--- START ---

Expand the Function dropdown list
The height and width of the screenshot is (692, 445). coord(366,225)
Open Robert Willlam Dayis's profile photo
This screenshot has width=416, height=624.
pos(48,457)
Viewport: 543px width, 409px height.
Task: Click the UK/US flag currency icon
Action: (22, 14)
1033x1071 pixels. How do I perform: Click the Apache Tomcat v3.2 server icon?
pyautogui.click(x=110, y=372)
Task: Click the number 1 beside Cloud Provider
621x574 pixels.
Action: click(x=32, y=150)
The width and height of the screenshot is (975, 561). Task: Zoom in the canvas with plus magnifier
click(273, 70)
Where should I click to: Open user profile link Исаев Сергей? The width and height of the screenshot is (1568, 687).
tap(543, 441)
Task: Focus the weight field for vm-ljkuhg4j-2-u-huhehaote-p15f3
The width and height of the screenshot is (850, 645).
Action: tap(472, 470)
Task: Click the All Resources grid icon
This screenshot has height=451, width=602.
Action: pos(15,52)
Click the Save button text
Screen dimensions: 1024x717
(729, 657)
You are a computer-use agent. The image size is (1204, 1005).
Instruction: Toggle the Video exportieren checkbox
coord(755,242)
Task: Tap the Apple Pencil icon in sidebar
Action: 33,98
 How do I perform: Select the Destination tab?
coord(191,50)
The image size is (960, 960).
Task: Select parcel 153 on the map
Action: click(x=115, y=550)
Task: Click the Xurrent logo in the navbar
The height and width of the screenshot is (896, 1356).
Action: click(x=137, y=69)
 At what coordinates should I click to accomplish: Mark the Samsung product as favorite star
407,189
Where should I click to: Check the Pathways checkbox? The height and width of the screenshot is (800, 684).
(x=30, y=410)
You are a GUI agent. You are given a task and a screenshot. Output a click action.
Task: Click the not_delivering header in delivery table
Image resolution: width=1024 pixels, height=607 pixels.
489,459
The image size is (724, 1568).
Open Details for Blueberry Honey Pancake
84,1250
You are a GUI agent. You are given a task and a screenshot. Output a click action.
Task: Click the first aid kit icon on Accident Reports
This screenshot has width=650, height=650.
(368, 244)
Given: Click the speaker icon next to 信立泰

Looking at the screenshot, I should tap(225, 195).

--- END ---

[Aim of the exercise]: Exactly reproduce every line of the records.

[Answer to this exercise]:
Expand the Function dropdown list
The height and width of the screenshot is (692, 445). coord(366,225)
Open Robert Willlam Dayis's profile photo
This screenshot has width=416, height=624.
pos(48,457)
Viewport: 543px width, 409px height.
Task: Click the UK/US flag currency icon
Action: (22, 14)
1033x1071 pixels. How do I perform: Click the Apache Tomcat v3.2 server icon?
pyautogui.click(x=110, y=372)
Task: Click the number 1 beside Cloud Provider
621x574 pixels.
Action: click(x=32, y=150)
The width and height of the screenshot is (975, 561). Task: Zoom in the canvas with plus magnifier
click(273, 70)
Where should I click to: Open user profile link Исаев Сергей? The width and height of the screenshot is (1568, 687).
tap(543, 441)
Task: Focus the weight field for vm-ljkuhg4j-2-u-huhehaote-p15f3
The width and height of the screenshot is (850, 645).
Action: tap(472, 470)
Task: Click the All Resources grid icon
This screenshot has height=451, width=602.
Action: pos(15,52)
Click the Save button text
Screen dimensions: 1024x717
(729, 657)
You are a computer-use agent. The image size is (1204, 1005).
Instruction: Toggle the Video exportieren checkbox
coord(755,242)
Task: Tap the Apple Pencil icon in sidebar
Action: 33,98
 How do I perform: Select the Destination tab?
coord(191,50)
The image size is (960, 960).
Task: Select parcel 153 on the map
Action: click(x=115, y=550)
Task: Click the Xurrent logo in the navbar
The height and width of the screenshot is (896, 1356).
Action: click(x=137, y=69)
 At what coordinates should I click to accomplish: Mark the Samsung product as favorite star
407,189
Where should I click to: Check the Pathways checkbox? The height and width of the screenshot is (800, 684).
(x=30, y=410)
You are a GUI agent. You are given a task and a screenshot. Output a click action.
Task: Click the not_delivering header in delivery table
Image resolution: width=1024 pixels, height=607 pixels.
489,459
The image size is (724, 1568).
Open Details for Blueberry Honey Pancake
84,1250
You are a GUI agent. You are given a task and a screenshot. Output a click action.
Task: Click the first aid kit icon on Accident Reports
This screenshot has width=650, height=650.
(368, 244)
Given: Click the speaker icon next to 信立泰

Looking at the screenshot, I should tap(225, 195).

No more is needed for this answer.